In my darker moods, it seems that the only purpose served by all these rules is to protect WalMart and Albertsons from competition. If a brownie is sold anywhere, they want to sell it. So their lobbyists “assist” our legislators by helping them write laws that make it impossible for my neighbor to sell that brownie. After all, it seem to me that when people really are harmed by unsafe food, it’s the big guys that are at fault. They have a scale of operation that can afford to “appear” to follow all these rules while at the same time spending as little money as possible actually producing safe foods. I know whereof I speak. My wife used to be a lab worker charged with testing foods for the State of Utah. They never actually enforced the rules. It was mainly busy work just for show. Businesses had the political power to protect themselves.
An “unintended consequence” of this overregulation is that a lot of this cottage industry just gets driven underground. That means that there is no regulation at all, no collection of sales tax, and open, public, enjoyable activities like the Farmers Market can’t exist.
In other blogs, I have mentioned that I serve on the Springdale Planning Commission. I understand why we have ordinances that are often painfully similar. I used to argue with the professionals that Springdale hires to help us apply these ordinances by asking why it was wrong to simply use good judgment instead of endless regulation. The answer is that the concept of trusting people to actually use good judgment just isn’t part of our system of government. The problem is that if there is a loophole anywhere, somebody will crawl through it. So, on the Planning Commission, we probably spend more than half of our time just rewriting the ordinances to make them more and more detailed and exact. In other words, the same kind of rules that are taking all of the joy out of the Springdale Farmers Market.
The net result is that we’re all being reduced to the lowest common denominator. If anybody gets hurt doing something, the answer is that nobody will be allowed to do it anymore. If some sleezeball anywhere is grinding up nuclear waste and selling it as brownies, then the answer is that everybody, everywhere has have every brownie tested to make sure there’s no nuclear waste in it.

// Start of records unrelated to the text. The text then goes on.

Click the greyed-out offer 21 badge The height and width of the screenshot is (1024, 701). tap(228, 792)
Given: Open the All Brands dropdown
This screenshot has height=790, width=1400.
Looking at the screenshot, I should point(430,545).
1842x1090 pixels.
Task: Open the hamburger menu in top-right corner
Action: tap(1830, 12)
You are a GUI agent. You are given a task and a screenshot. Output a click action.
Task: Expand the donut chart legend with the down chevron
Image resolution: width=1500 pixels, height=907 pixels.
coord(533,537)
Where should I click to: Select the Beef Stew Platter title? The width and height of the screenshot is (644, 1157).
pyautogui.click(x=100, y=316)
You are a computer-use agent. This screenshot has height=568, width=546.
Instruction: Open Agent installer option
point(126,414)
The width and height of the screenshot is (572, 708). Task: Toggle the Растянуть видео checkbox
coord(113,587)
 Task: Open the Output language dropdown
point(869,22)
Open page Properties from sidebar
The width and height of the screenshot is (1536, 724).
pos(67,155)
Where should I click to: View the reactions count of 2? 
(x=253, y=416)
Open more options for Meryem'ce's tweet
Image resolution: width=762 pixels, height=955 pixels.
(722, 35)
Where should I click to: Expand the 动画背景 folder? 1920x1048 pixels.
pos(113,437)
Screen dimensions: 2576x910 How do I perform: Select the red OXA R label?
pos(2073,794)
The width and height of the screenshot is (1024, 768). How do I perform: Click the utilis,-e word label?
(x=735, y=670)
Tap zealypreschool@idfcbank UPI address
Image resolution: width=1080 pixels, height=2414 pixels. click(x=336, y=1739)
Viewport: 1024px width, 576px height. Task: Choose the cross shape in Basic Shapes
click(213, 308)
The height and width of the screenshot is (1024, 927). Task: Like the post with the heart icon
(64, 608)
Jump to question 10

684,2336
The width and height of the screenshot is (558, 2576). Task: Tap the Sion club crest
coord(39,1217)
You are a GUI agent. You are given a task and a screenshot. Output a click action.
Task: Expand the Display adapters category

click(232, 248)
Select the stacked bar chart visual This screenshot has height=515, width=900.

I’m not sure what the answer should be, but it sure would be nice to be able to buy a brownie from my neighbor’s kitchen at the Farmers Market.
I recently moved into a new neighborhood and was delighted when my neighbors came at various times with a plate of homebakede cookies to say welcome.
Don’t tell anyone or we may find ourselves shouting our welcome from across the street. Lena
You’re safe unless Walmart and Albertsons decide that they want to give away all the cookies as well as selling them. Somehow, I don’t think that will happen.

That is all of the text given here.